5e jour de la neuvaine

Le PSP n’a pas assez tenu compte des vexations de la vie quotidienne subies par les noirs au cours des trois gouvernements antérieurs à Estimé. Ce n’était pas superficiel pour un Noir de supporter le mépris des mulâtres et leurs insultes. On s’imagine un cadre noir tel un Noé Fourcand ne pouvant aller au Rex Théâtre comme il l’explique, parce que sa peau est noire [1] ou plus brune que celle d’un Mulâtre. On ne saurait donc être indifférent à la couleur de la peau en pensant que la référence à la classe sociale est tout. La conscience coloriste a des conséquences profondes dans la psychologie des noirs qui sont atteints dans leur subjectivité par la discrimination dont ils sont victimes. Ce d’autant plus que l’identité de la blanchitude en France a été encouragée par le racisme international anti-Noir qui a encouragé fortement les gouvernements haïtiens à envoyer uniquement des diplomates dont la couleur de la peau se rapproche le plus possible du blanc [2].

Les mêmes considérations de nuance de couleur de peau seront suggérées plus tard aux représentants diplomatiques haïtiens accrédités aux États-Unis à partir de 1862. En effet, tous les diplomates haïtiens accrédités à Washington ont été de peau claire [3]. Il a fallu attendre 1946 pour qu’Haïti y envoie son premier ambassadeur à peau noire. Ce sera le brillant intellectuel et avocat Joseph D. Charles. Pour les noiristes du journal La République, l’objectif de la « mulatrerie mulatrisante » est de « salir les Noirs aux yeux du Département d’État et dire qu’ils sont incapables d’administrer. Il s’agit aussi d’arriver sans hésitation devant les moyens, à accroitre la gêne des masses noires et à semer parmi elles la propagande que l’Américain n’aimant pas les Noirs en général ne fera rien pour le Pays tant que ce dernier ne sera pas dirigé par les mulâtres dont le contact lui est un peu moins répugnant, en raison de sa couleur [4]. » La colonialité n’a pas continué seulement au niveau du politique et de l’économie mais aussi au niveau de l’idéologie et de la psychologie. Elle s’est manifestée sous la forme des représentations des différences de teinte de couleur de peau et les symboles auxquels référaient les perceptions chromatiques associées [5].

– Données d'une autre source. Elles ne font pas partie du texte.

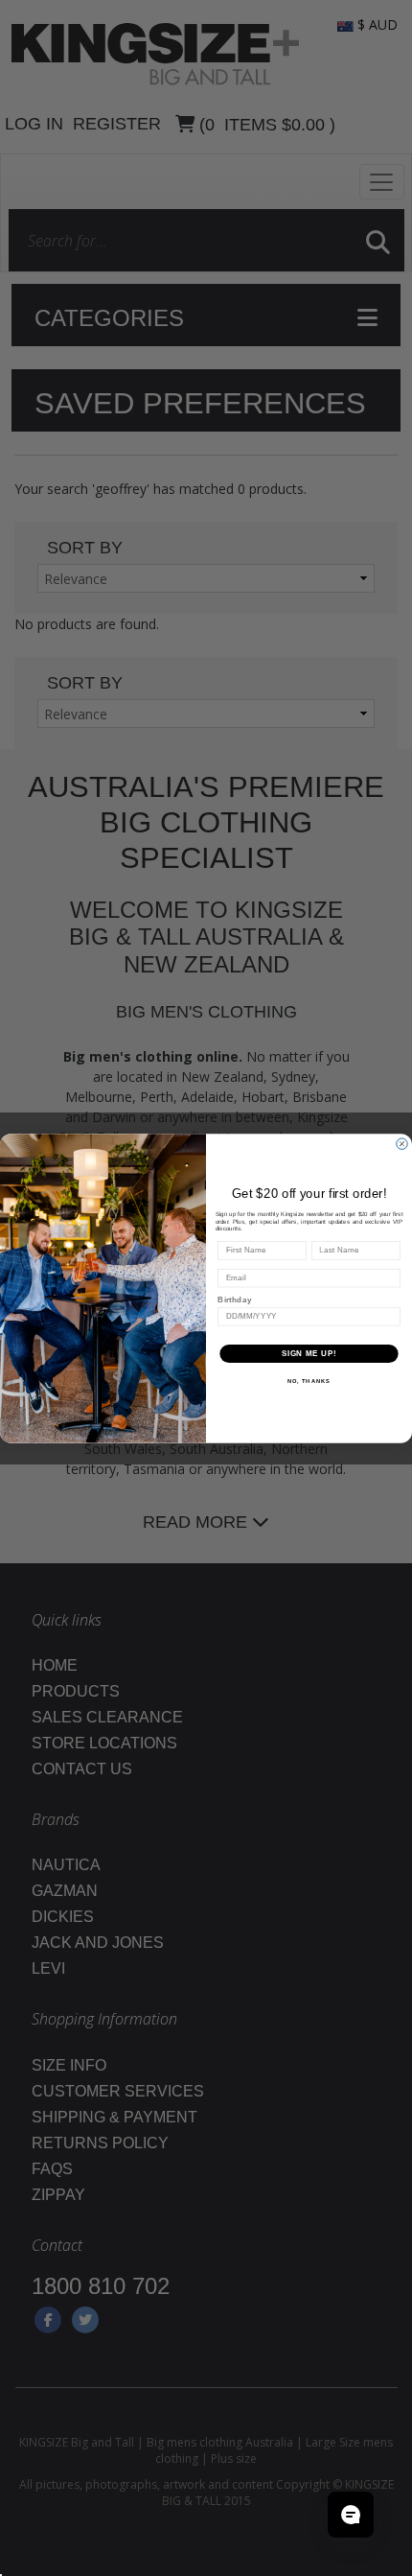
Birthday (234, 1299)
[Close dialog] (402, 1143)
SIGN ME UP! (309, 1353)
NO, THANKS (309, 1380)
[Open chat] (351, 2515)
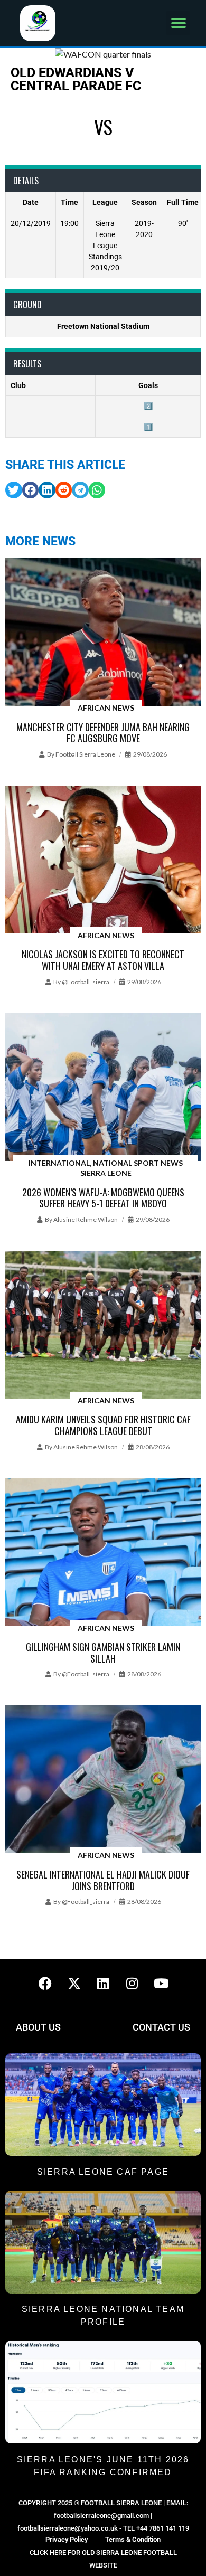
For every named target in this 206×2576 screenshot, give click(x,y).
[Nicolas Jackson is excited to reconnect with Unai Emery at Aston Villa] (103, 860)
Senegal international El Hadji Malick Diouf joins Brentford (103, 1880)
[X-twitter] (74, 1983)
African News (106, 707)
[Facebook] (45, 1983)
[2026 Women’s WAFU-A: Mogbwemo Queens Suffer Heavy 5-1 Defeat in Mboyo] (103, 1088)
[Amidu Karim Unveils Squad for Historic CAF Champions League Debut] (103, 1325)
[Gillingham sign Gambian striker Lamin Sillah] (103, 1553)
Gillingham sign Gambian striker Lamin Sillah (103, 1652)
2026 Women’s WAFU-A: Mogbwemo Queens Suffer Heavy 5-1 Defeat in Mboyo (103, 1198)
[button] (178, 23)
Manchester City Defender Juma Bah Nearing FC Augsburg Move (103, 733)
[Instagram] (132, 1983)
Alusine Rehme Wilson (85, 1219)
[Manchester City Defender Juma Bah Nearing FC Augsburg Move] (103, 632)
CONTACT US (161, 2027)
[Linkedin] (103, 1983)
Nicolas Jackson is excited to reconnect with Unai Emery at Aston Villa (103, 960)
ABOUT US (38, 2027)
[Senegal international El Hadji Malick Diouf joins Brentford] (103, 1780)
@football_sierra (85, 982)
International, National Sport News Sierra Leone (106, 1168)
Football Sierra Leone (85, 754)
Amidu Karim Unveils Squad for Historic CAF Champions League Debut (103, 1425)
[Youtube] (161, 1983)
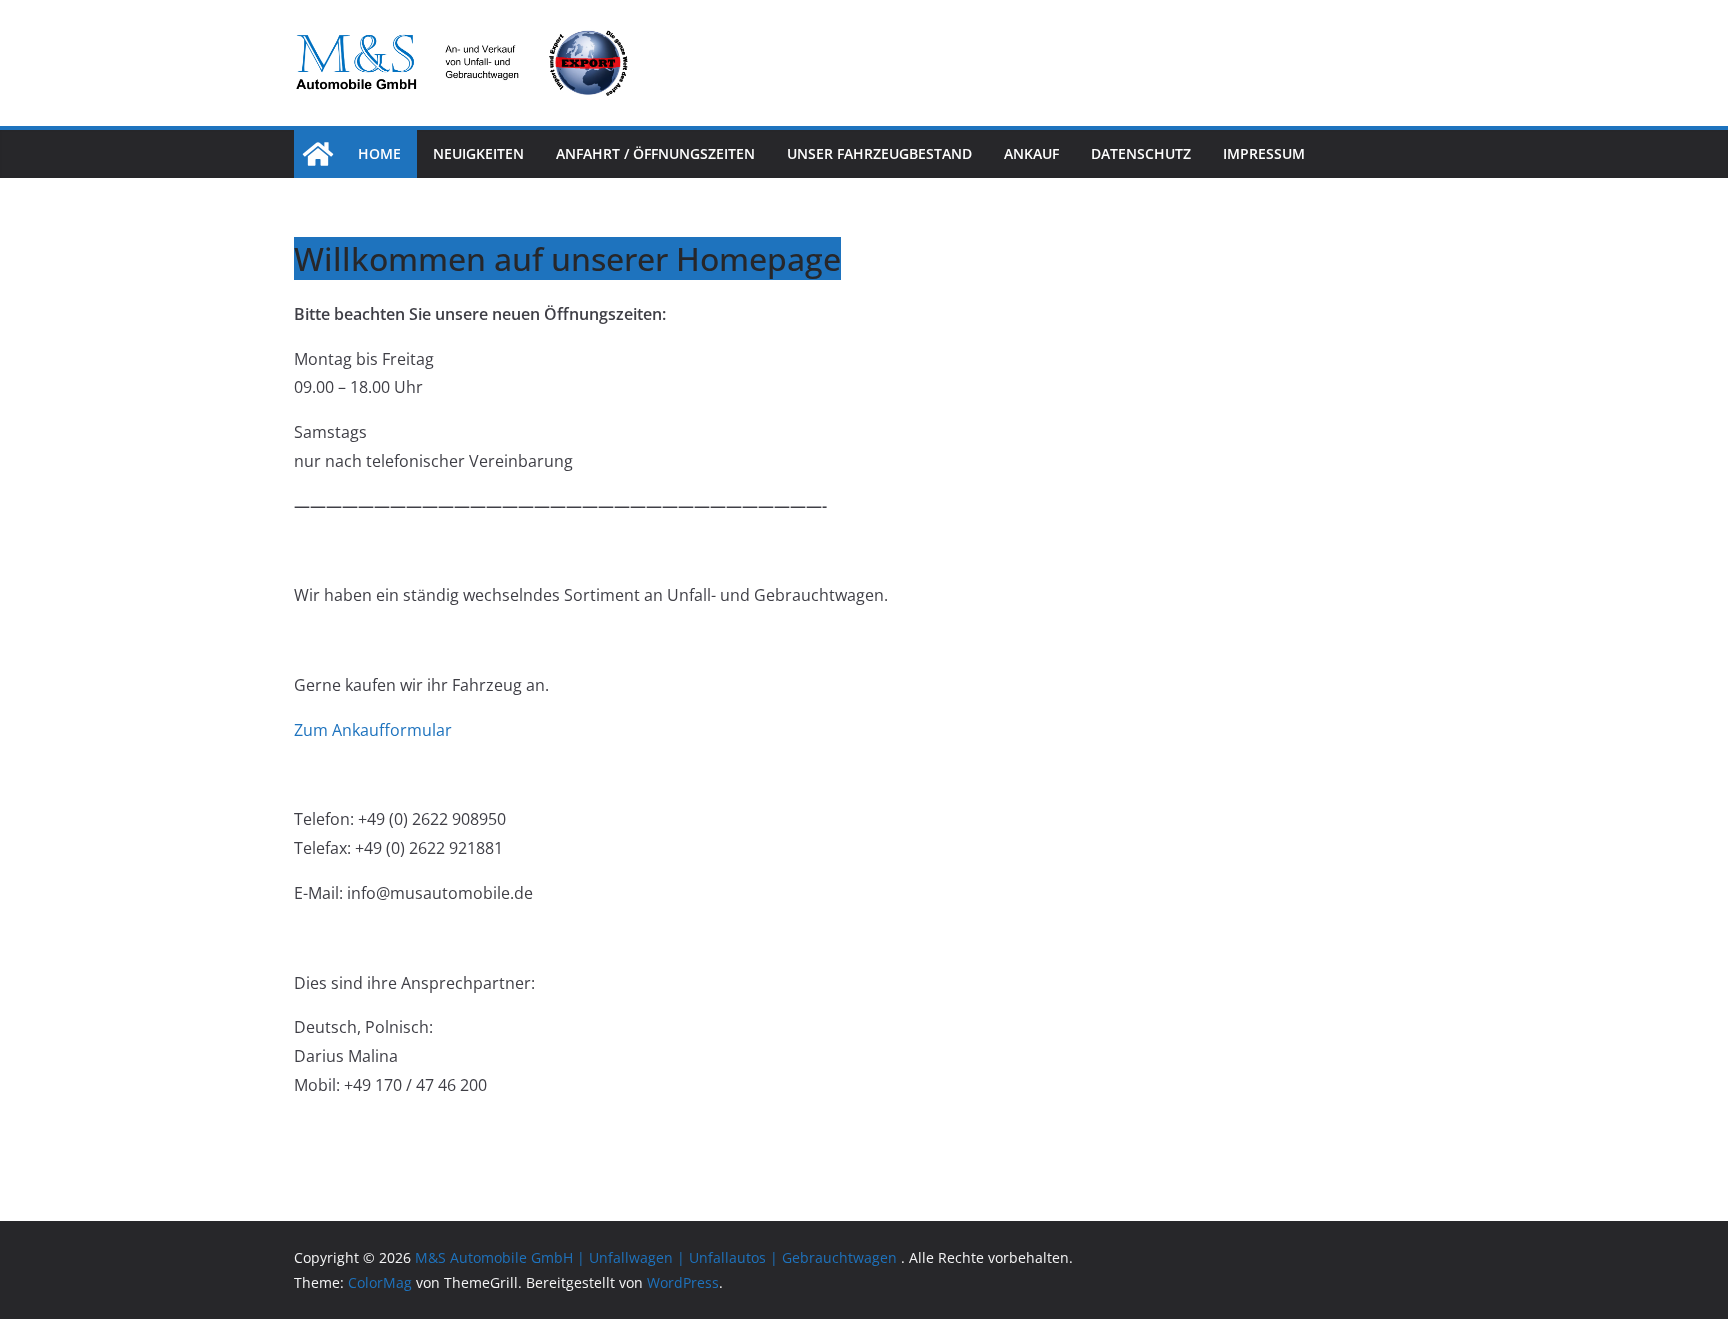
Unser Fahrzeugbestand (879, 153)
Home (379, 153)
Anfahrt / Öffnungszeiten (655, 153)
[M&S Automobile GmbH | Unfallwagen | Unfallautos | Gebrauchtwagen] (318, 154)
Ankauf (1031, 153)
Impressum (1264, 153)
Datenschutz (1141, 153)
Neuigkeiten (478, 153)
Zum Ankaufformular (373, 730)
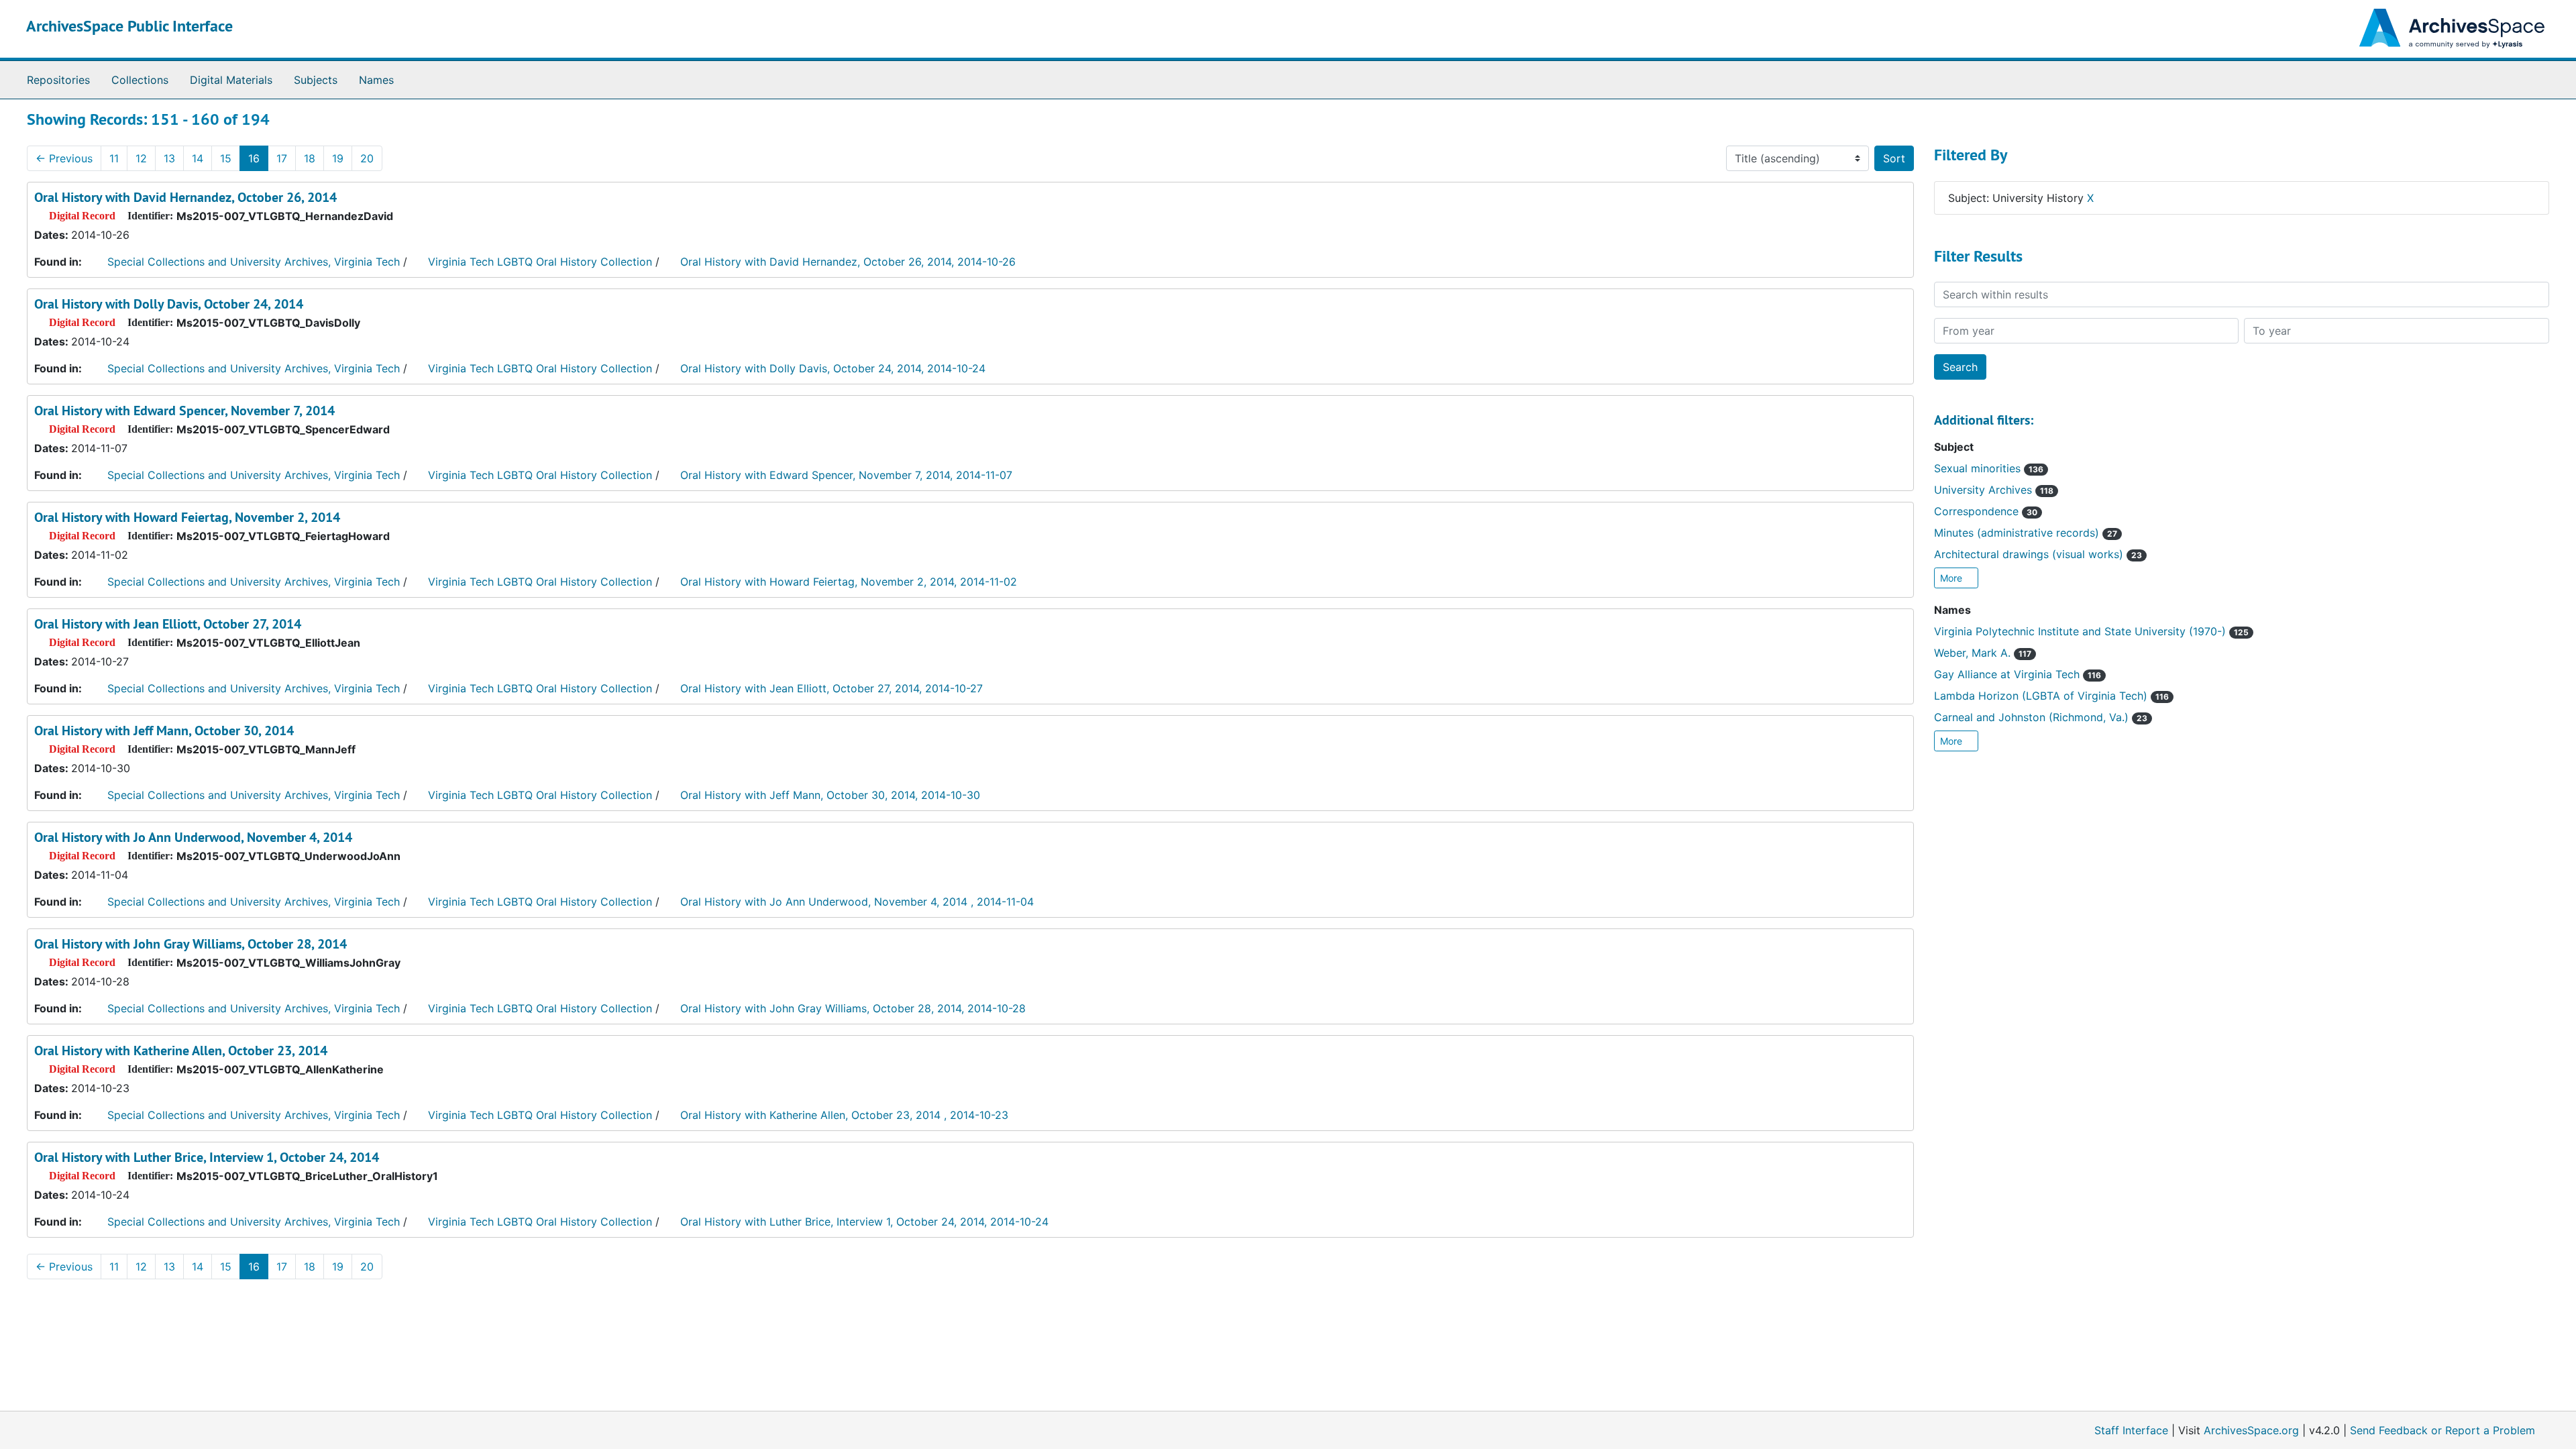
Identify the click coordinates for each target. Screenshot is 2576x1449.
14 (197, 158)
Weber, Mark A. (1982, 652)
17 (281, 158)
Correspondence (1985, 511)
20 (367, 158)
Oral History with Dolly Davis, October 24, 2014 (168, 304)
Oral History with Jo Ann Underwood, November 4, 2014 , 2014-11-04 (857, 901)
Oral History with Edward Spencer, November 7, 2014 (184, 410)
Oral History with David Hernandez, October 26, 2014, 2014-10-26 (848, 261)
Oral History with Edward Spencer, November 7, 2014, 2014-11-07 (846, 475)
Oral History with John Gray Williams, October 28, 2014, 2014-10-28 (853, 1008)
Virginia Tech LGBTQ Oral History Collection (540, 261)
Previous (64, 158)
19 (337, 158)
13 (169, 158)
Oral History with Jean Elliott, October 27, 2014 (167, 624)
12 (141, 158)
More (1952, 578)
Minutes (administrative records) (2025, 532)
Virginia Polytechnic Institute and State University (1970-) (2091, 631)
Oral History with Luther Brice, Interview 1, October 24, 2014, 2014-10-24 (864, 1221)
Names (376, 80)
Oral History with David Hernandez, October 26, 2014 (185, 197)
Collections (139, 80)
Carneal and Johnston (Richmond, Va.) (2040, 717)
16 (254, 158)
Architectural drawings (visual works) (2038, 554)
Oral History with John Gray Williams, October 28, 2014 (190, 944)
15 (225, 158)
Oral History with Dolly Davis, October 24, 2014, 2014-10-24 (832, 368)
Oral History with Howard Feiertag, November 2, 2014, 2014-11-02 (848, 581)
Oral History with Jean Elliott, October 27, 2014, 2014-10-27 (831, 688)
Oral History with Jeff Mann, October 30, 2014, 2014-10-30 (830, 795)
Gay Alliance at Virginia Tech (2017, 674)
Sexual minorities (1988, 468)
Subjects (315, 80)
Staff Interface (2131, 1430)
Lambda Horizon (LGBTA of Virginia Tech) (2051, 695)
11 (114, 158)
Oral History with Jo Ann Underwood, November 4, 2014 (193, 837)
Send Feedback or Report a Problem (2442, 1430)
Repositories (58, 80)
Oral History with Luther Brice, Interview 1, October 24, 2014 (206, 1157)
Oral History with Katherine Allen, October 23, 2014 (180, 1050)
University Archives (1993, 489)
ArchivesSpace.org (2251, 1430)
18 (309, 158)
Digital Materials (231, 80)
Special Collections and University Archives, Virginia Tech (253, 261)
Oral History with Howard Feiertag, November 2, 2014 (187, 517)
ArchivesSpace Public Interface (129, 25)
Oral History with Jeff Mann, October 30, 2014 (164, 730)
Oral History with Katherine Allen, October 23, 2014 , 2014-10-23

Le secrétaire général Etienne Charlier devait reconnaître en janvier 1948 le poids de la question de la couleur en disant :

« …si le PSP fut plus ou moins coupé des masses en 1946, c’est que sa qualité de parti marxiste l’obligeait à poser la question en termes de classes et non en termes de couleur, alors qu’une véritable psychose collective emportait les masses dans la lutte traditionnelle des couleurs [6]. »

Le PSP considère la lutte de classes comme la contradiction fondamentale de la société haïtienne contrairement aux noiristes et mulatristes qui mettent l’accent sur les luttes de couleurs entre noirs et mulâtres. Cela n’empêche pas le PSP d’aborder les pratiques racistes pour les condamner énergiquement. Qu’elles aient lieu aux Etats-Unis d’Amérique où en novembre 1947, le secrétaire d’État de l’Agriculture François George, a été victime de discriminations racistes [7] ou qu’elles aient lieu en Haïti comme cela s’est produit avec l’affaire Gérard Viau-Jean Rémy en 1948. Dans le premier cas, le ministre haïtien François Georges, invité à une conférence internationale sur l’agriculture à Biloxi dans le Mississipi, se vit refuser l’hébergement dans le même hôtel que les autres invités blancs. De plus, les organisateurs de la conférence l’informèrent qu’il ne pourrait pas manger dans le même restaurant que les autres ministres et que ses repas lui seraient servis dans sa chambre. Il refusa d’accepter ces conditions et retourna en Haïti.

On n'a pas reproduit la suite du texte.